Cancun, July 2011
Buenas noches en el Parque de las Palapas. Same bench as me, with a dozen others empty nearby. Guapo enough. Within five years of being 20, in which direction I don't know. A cop, park policemen, security guard, maybe just a man in a uniform walking by, looks and sizes up the situation, smiles at me in a way that says, "how pathetic." It occurs to me there are a dozen ways this might end, and very few of them are good, and the only way to ensure one of the unfavorable ones doesn't happen is to leave the situation. It occurs to me that hiring a rent boy goes on the list with buying drugs and getting a tattoo as things I don't intend to do in a foreign country, at least one not named "Netherlands." I'm reminded of Terry Pluto's line that no story that begins "At three in the morning..." is likely to end well.
I stand, say "Buenas noches" again, and I'm on my way. He doesn't follow, doesn't leave. I didn't misread entirely, I'm sure of that; I'm not sure exactly what he was looking for, but it likely wasn't sitting on a park bench chatting with a tourist. Not after asking if I spoke Spanish.
An evening of -- what? What else was I going to do? In Playa del Carmen? Entonces es mejor to have an experience of some kind, and be hospitably disposed to it.

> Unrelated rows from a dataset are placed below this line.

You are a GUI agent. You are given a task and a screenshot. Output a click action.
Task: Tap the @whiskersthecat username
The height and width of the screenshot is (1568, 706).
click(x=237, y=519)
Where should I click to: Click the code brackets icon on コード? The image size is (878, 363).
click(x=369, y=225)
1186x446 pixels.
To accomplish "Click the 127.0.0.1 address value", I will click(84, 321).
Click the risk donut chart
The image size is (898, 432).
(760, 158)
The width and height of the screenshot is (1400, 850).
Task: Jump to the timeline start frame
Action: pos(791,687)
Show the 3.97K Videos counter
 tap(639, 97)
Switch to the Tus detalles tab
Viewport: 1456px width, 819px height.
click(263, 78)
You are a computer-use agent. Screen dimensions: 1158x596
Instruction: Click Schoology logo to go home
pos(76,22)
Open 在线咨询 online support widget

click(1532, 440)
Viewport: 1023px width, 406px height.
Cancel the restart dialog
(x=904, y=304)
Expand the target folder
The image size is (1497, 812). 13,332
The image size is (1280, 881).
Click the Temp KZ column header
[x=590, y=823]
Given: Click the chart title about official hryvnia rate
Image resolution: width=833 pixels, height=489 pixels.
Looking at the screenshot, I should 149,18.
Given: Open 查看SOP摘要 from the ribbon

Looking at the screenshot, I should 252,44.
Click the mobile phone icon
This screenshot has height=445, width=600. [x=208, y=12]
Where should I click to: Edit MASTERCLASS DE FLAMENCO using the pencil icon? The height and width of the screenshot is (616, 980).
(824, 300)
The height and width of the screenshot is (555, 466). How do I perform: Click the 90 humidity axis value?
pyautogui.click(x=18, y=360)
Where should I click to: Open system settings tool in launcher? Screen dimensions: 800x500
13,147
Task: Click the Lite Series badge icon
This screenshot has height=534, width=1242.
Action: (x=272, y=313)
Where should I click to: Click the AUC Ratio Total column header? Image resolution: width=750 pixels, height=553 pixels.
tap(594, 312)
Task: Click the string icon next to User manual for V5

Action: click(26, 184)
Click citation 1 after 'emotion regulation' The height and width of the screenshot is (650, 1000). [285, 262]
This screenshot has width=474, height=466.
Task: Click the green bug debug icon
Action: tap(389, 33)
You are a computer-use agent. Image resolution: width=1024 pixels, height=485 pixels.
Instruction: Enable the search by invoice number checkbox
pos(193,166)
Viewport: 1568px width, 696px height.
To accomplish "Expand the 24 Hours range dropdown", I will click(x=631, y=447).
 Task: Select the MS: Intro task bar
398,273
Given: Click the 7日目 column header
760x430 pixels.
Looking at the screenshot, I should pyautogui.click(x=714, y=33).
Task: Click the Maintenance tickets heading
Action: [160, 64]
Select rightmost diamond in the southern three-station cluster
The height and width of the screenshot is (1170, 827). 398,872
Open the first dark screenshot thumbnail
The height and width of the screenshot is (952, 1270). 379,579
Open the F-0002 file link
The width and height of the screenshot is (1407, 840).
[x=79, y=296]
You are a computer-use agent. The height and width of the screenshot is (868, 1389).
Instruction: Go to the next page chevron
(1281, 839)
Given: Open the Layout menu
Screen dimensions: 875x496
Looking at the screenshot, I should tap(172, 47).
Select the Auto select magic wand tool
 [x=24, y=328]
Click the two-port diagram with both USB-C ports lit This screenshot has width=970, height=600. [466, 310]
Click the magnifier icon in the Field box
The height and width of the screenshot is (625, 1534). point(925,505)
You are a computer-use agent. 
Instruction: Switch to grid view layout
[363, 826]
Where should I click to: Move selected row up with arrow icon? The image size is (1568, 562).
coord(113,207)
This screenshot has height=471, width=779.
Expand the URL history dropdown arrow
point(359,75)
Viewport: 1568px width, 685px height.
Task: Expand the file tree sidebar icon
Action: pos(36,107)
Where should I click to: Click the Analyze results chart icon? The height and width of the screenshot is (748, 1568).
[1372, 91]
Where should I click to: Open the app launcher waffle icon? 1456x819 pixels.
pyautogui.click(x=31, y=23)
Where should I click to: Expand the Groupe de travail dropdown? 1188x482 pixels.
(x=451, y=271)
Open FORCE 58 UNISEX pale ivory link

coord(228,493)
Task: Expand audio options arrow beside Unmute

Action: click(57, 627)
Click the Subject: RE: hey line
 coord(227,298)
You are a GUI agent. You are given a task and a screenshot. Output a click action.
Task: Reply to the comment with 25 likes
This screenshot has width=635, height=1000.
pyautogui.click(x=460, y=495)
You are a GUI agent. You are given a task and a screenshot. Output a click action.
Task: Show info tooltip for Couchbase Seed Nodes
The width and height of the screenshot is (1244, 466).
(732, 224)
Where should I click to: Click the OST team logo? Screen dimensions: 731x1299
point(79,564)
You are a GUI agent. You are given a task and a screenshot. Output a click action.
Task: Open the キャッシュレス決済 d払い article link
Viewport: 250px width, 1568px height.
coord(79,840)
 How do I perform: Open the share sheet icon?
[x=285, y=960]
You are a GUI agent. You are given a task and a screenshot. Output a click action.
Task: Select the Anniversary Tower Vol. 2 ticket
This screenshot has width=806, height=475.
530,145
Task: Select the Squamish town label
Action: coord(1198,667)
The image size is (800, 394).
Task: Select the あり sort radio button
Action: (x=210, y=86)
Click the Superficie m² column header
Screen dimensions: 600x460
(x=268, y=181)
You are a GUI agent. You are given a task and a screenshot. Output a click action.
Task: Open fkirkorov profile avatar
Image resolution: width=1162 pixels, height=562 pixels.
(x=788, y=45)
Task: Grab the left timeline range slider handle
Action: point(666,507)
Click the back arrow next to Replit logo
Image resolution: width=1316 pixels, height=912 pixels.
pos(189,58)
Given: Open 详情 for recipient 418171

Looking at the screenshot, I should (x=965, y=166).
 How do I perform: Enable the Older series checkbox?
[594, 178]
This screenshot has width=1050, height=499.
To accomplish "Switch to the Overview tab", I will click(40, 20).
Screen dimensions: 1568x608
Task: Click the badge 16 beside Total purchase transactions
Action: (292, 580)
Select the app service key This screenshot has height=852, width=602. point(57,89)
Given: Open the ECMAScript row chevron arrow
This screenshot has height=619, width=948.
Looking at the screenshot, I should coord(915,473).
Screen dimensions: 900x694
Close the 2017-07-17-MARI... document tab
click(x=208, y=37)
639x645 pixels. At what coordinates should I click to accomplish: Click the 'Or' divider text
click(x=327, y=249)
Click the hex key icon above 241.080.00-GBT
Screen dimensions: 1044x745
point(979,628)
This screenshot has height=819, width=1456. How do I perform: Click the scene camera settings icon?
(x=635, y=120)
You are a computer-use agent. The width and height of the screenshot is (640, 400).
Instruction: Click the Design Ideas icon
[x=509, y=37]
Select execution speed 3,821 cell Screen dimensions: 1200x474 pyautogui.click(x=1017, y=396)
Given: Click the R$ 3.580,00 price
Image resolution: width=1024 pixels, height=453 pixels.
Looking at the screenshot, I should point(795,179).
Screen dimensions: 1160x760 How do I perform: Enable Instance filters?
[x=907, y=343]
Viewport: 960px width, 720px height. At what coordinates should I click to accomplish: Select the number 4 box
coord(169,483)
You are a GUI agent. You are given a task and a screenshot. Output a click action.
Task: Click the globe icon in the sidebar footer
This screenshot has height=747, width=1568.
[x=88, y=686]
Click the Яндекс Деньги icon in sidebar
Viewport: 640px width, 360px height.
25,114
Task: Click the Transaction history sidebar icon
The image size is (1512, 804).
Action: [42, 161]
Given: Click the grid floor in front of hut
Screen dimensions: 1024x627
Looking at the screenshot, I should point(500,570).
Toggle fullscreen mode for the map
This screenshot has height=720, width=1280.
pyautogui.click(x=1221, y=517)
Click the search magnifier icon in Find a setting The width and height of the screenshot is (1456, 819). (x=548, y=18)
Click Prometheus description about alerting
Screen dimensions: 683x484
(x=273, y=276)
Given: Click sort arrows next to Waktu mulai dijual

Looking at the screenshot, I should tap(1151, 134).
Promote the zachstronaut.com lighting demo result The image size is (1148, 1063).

So now I'm in a stylish bar called Taboo with meseros guapos. Mine is no different in age, to look at him, from the kid in the park. Probably over 18 but not by much. An evening that demonstrates my exact thoughts about that idiotic song in that idiotic movie on the bus the other day: "It's the climb." It's not, as Wordsworth taught us, the climb, and not the summit, but what happens after we pass the summit, miss what we were looking for, and suddenly see, unvarnished by hope and expectation, reality.